Collected data entries |

******************************

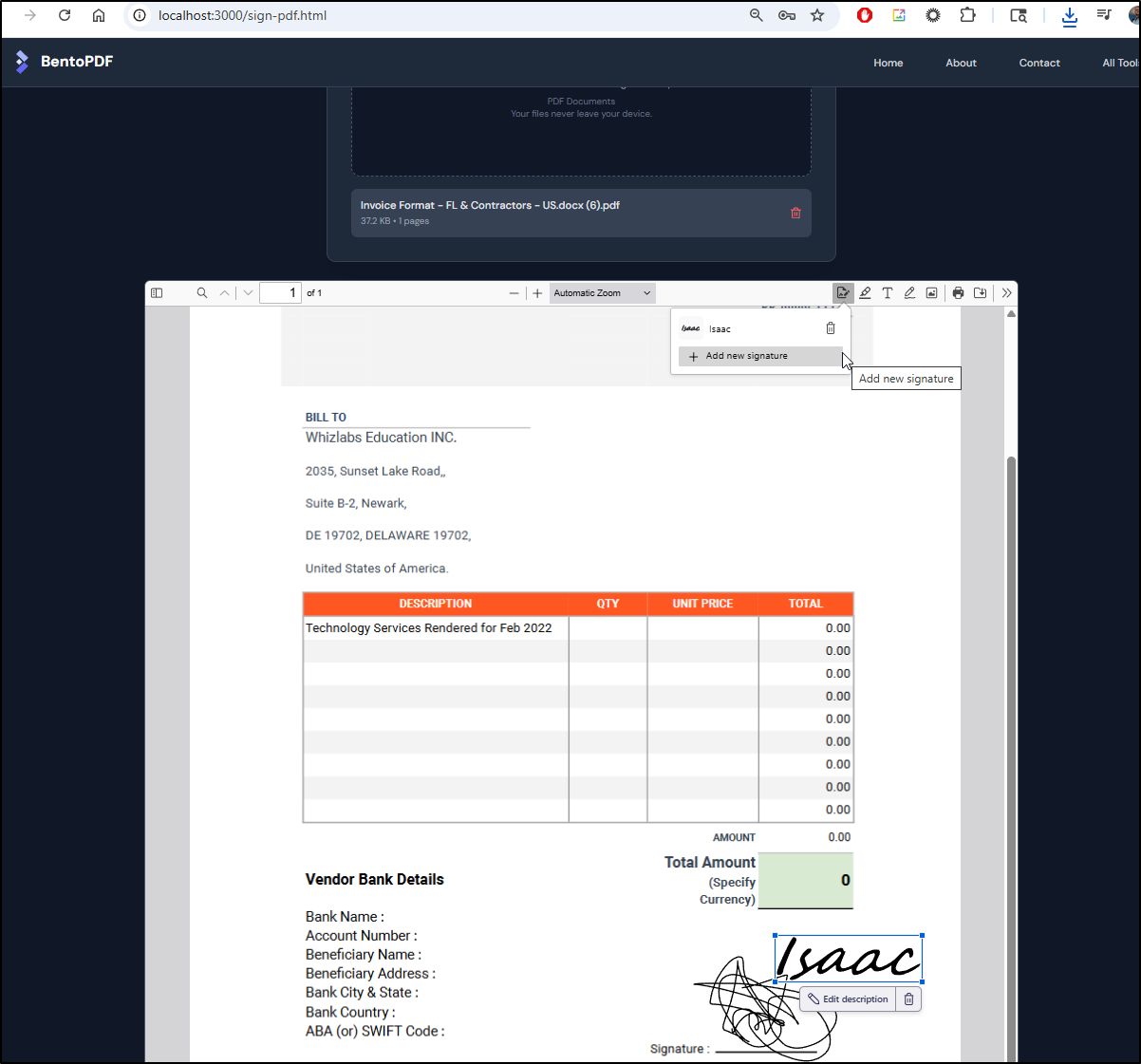
Task: Open the About page link
Action: 961,63
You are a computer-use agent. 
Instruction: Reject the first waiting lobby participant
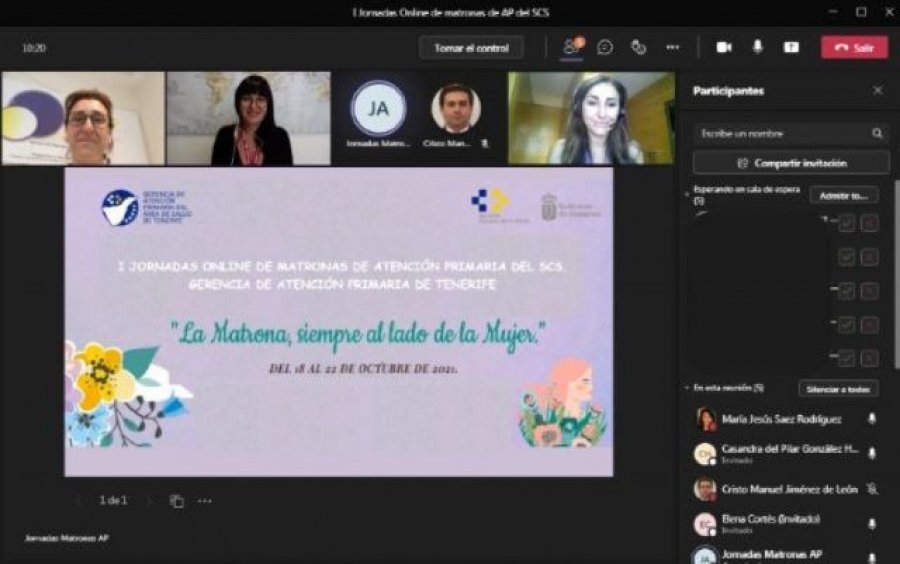click(x=870, y=223)
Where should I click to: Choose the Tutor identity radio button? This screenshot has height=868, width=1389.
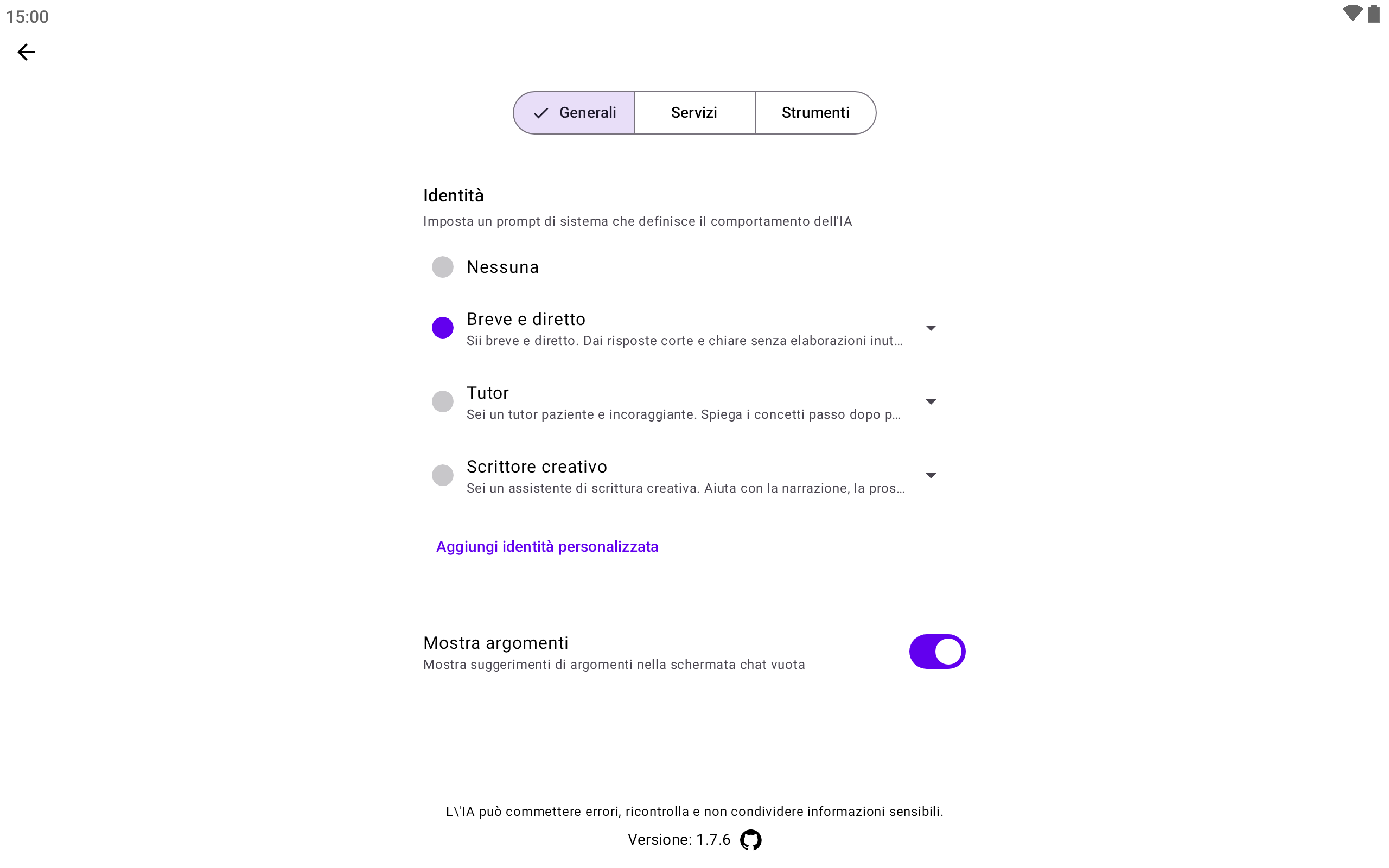coord(443,401)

******************************

YOUR INSTRUCTIONS |
Each line from the one with "Where should I" to the final line of the data above is to be printed exactly; no picture should appear in the copy.

ANSWER |
Where should I click to: Choose the Tutor identity radio button? This screenshot has height=868, width=1389.
coord(443,401)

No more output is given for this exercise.